At the opposite extreme from water deficits, flooding damages non-adapted plants due to oxygen deprivation in the roots. Actually the sequence of changes in the soil after flooding are complex, including development of potentially toxic concentrations of aluminum, reduction of sulphur to hydrogen sulfide, and production of methane.  Anaerobic conditions (lack of oxygen) in the soil also affects nutrient availability (by reducing decomposition and mineralization rates) and nutrient uptake (by restricting root growth.)  To avoid fermentation in root tissues and the damaging effects of anaerobic conditions, plants adapted to flooding increase oxygen availability in roots and often in the rhizosphere (the soil immediately surrounding the roots) by facilitating its downward movement by producing air filled pathways in the root through which oxygen diffuses relatively rapidly.  Structures such as multiple stems, fluted or buttressed bases, prop roots, and various sorts of pneumatophores (i.e., breathing roots; upward-growing extensions from lateral roots) all increase the surface area near the flood line into which oxygen can diffuse.

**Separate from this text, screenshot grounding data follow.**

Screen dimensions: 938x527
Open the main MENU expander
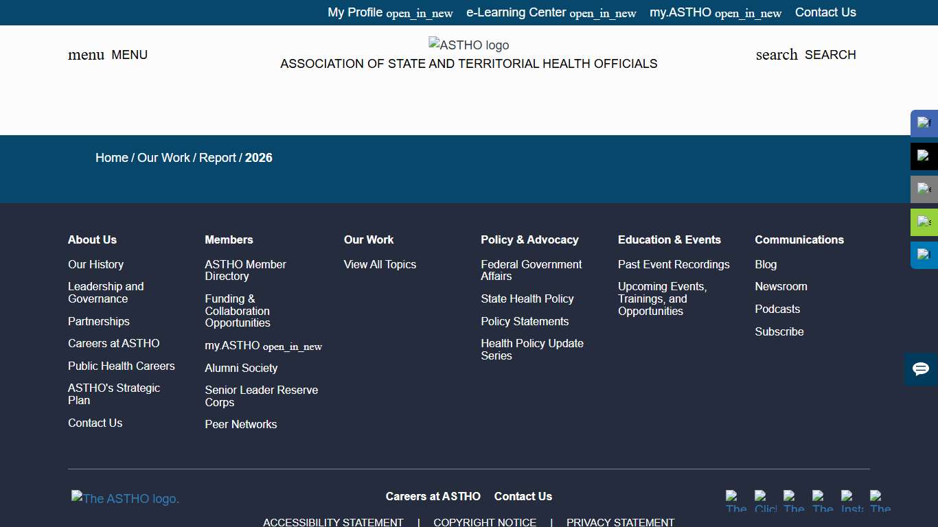click(108, 55)
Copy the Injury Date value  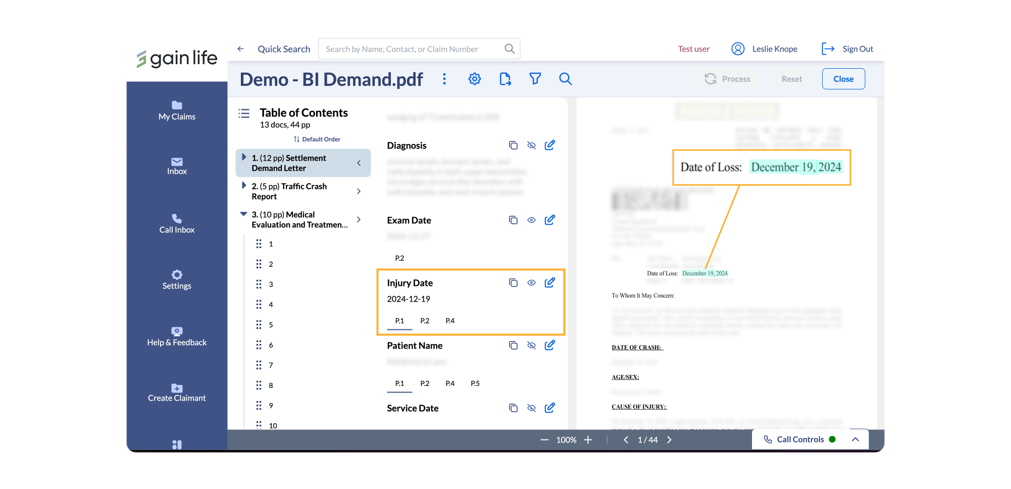tap(513, 283)
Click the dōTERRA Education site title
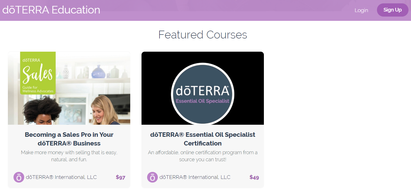This screenshot has height=191, width=411. tap(51, 10)
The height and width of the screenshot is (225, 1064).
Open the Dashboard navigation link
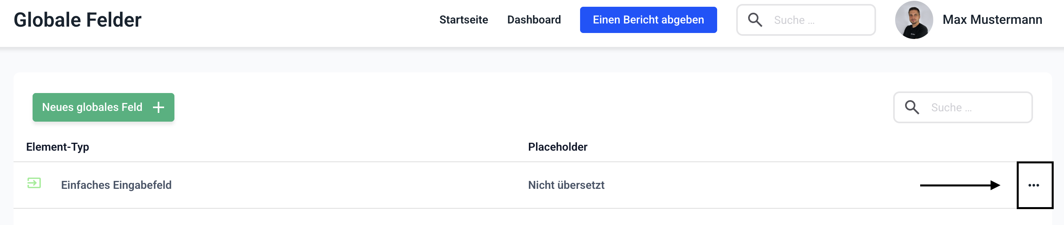(534, 20)
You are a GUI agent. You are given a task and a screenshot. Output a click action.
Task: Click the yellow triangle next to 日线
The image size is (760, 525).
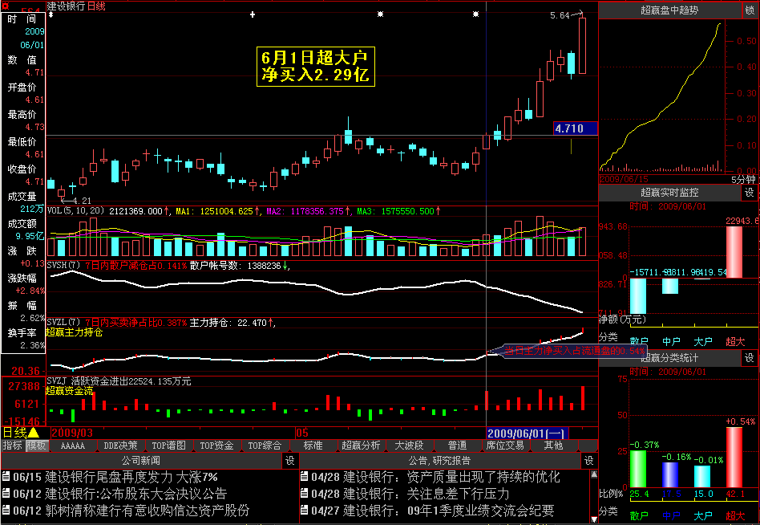(x=34, y=433)
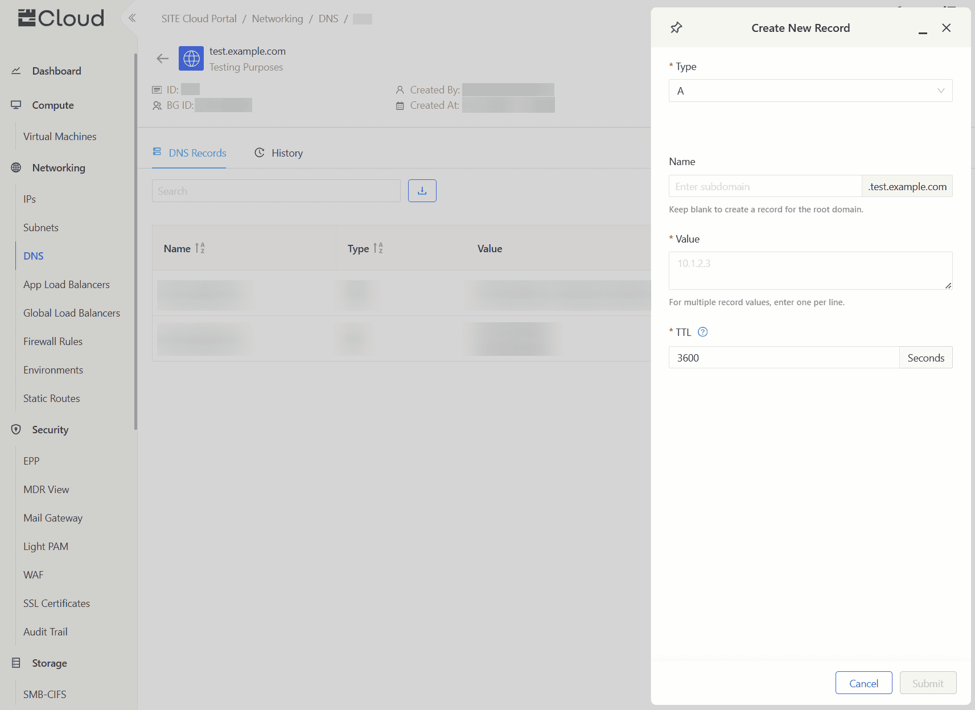The width and height of the screenshot is (975, 710).
Task: Open Firewall Rules in the sidebar
Action: click(x=53, y=342)
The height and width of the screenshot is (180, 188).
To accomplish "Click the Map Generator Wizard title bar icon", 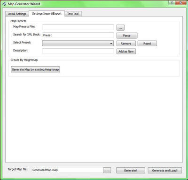I will [x=4, y=4].
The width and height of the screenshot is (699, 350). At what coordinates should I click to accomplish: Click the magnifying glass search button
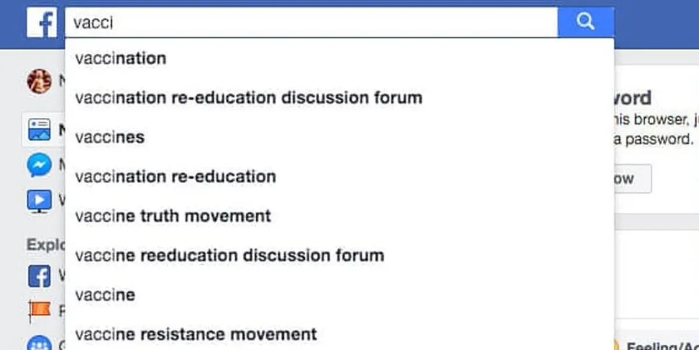585,22
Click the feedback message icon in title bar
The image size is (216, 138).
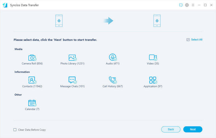pyautogui.click(x=181, y=5)
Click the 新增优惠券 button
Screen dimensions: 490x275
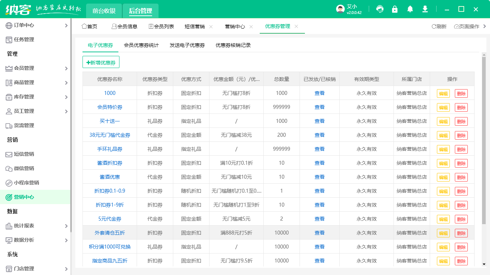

On water-logged soils, long-term anaerobic conditions generally results in shallow-rooted trees that are susceptible to uprooting.

Measuring plant water stress and water availability in soils

Although leaf wilting and abscission are obvious indicators of water stress, there are more sophisticated ways of measuring plant water status (Figure 5.1.1 pressure bomb and porometer).  Rates of water loss through stomates can be estimated with a diffusion porometer, and xylem water potential can be estimated with a pressure chamber.  The latter instrument is elegant in its simplicity, and gives an indication of the tension at which water is held in plant tissues; high tensions (i.e., low water potentials) indicate water stress.  Monitoring midday and pre-dawn water potentials can provide indications of water deficits less extreme than those that cause leaves to wilt or be shed.

Figure 5.1. Figure 5.1.

Figure 5.1.1. A pressure chamber used to measure the tension with which water is held in leaves as in indicator of water stress.

Soil water availability can also be measured, but interpretation of the data is generally complicated.  Simply by extracting a soil sample and measuring its fresh and oven-dry weights (80o C), percent moisture content (% of dry weight) can be measured.  In comparisons of the same soil at different times or different sites with similar soils, percent moisture content data are very useful.  Determining how much of the soil water is actually available to plants is more difficult because it varies with both soils and plant species. For example, deep-rooted plants have access to water sources not available to plants that are shallow rooted. A more complicated source of variation in soil water availability at the same percent moisture content is related to soil texture.  For example, fine-textured soils (e.g., clays) hold a great deal of water at high tensions which is not available to plants.  Soil moisture measurements based on electrical conductivity of the soil solution present the same problem in interpretation.  With some more technically sophisticated methods, such as time-domain reflectrometry, some of these problems can be circumvented, but the device still has to be calibrated against moisture release curves from the soil being measured.